Bagian Dokumen:
⁂

-->

Sebuah Cerita Tentang Atjeh Moorden

(Pembunuhan Khas Aceh)

       Menjelang akhir abad ke-19. tepatnya 12 April 1890, Belanda melancarkan sebuah tindakan kekerasan ke wilayah Aceh melalui pasukan elit mereka yang dinamakan Het Corps Marechausse ( pasukan marsose).
Peta pertempuran Aceh dan Belanda

 Tugas mereka adalah melacak dan mengejar pejuang  Aceh yang melawan belanda kesegenap pelosok Aceh. Mereka normalnya akan membunuh pejuang yang berhasil di temukan namun ada sebagian yang kemudian di asingkan. Puncaknya adalah pembantaian yang dilakukan oleh pasukan marsose di tanah alas dan gayo, dimana di tanah gayo korban pembantaian sebanyak 308 orang, di antaranya 168 orang laki-laki, 92 orang wanita dan 48 orang anak-anak. Sedangkan yang luka-luka sebanyak 47 orang, di antaranya seorang pria, 26 orang wanita dan 20 orang anak-anak. Hanya 12 orang yang tertangkap hidup-hidup, terdiri atas 3 orang wanita dan 9 orang anak-anak. Sedangkan ditanah Alas juga mengalami nasib yang sama di benteng kutarih Tindakan keras dilakukan dengan membunuh juga 189 orang wanita, dan 59 orang anak-anak. Yang luka-luka sebanyak 51 orang, antaranya 25 orang wanita dan 31 orang anak-anak, yang tertangkap hidup-hidup dua orang wanita dan 61 orang anak-anak. Selain itu  Dalam pertempuran di Likat, pasukan Belanda membantai tanpa pandang bulu, sehingga 432 orang mati terbunuh, di antaranya 220 pria, 124 wanita, dan 88 orang anak-anak, ang luka-luka berat dan ringan sebanyak 51 orang, di antaranya 2 orang pria, 17 orang wanita dan 32 orang anak—anak, yang tertangkap hidup-hidup hanya anak-anak sebanyak 7 orang.
Pasukan Marsose
Pasukan Marsose

Melalui kekerasan tersebut belanda mengharapkan rakyat aceh akan takut dan menghentikan perlawanan mereka. Akibat tindakan kekerasan tersebut menimbulkan rasa benci dan dendam yang mendalam bagi pejuang Aceh. Untuk membalas tindakan kekerasan yang dilakukan belanda tersebut. Pejuang Aceh melakukan suatu cara yang kemudian diistilah kan oleh belanda dengan nama Atjeh Moorden atau Het een Typische Atjeh Moord (suatu pembunuhan khas aceh). Orang Aceh sendiri menyebutnya dengan poh Kaphe yang artinya membunuh orang kafir. Disini orang Aceh tidak lagi melakukan peperangan secara berkelompok tapi dengan cara perorangan. Secara nekat melakukan penyerangan terhadap orang belanda, baik ia serdadu atau bukan, perempuan dan terkadang anak-anak pun menjadi sasaran.

⁂

Data yang Diberikan:
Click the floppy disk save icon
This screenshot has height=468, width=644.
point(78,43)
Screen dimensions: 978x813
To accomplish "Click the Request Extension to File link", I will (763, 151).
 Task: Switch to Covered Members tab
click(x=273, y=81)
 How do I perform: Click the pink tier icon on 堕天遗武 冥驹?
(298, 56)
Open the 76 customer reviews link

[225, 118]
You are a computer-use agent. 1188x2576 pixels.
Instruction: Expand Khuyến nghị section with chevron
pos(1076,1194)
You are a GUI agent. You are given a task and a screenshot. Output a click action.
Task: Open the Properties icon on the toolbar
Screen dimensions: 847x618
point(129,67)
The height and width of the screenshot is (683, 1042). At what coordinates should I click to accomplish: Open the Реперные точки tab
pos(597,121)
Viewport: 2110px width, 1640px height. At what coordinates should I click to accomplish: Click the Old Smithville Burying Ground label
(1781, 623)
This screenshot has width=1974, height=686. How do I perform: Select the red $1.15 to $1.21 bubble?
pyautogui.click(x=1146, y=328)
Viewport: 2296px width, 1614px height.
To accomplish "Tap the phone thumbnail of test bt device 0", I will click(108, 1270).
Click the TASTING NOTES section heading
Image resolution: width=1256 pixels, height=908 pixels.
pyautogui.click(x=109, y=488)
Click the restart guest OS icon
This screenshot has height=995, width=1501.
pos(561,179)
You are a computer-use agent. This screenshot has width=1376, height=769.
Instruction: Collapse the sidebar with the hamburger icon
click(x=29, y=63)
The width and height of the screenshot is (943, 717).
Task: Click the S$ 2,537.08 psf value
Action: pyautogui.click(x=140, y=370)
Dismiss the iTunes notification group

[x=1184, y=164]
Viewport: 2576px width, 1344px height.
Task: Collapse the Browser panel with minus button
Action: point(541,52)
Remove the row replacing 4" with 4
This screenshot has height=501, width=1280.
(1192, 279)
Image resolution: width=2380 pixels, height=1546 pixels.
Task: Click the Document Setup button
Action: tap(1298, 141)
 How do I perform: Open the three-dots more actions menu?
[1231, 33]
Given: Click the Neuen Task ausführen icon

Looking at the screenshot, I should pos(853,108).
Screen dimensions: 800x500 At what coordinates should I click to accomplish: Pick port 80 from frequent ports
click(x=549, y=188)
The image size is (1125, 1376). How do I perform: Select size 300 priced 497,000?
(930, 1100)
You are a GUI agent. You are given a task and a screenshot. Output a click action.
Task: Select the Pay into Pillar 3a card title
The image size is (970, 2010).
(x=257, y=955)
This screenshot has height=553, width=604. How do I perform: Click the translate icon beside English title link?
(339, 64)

⁂

Rincian Soal: Ganti "pasukan elit" dengan "pasukan khusus" pada teks tentang Atjeh Moorden, lalu tuliskan kembali bagian dari "Menjelang akhir abad" sampai "( pasukan marsose).".

Hasil Jawaban:
Menjelang akhir abad ke-19. tepatnya 12 April 1890, Belanda melancarkan sebuah tindakan kekerasan ke wilayah Aceh melalui pasukan khusus mereka yang dinamakan Het Corps Marechausse ( pasukan marsose).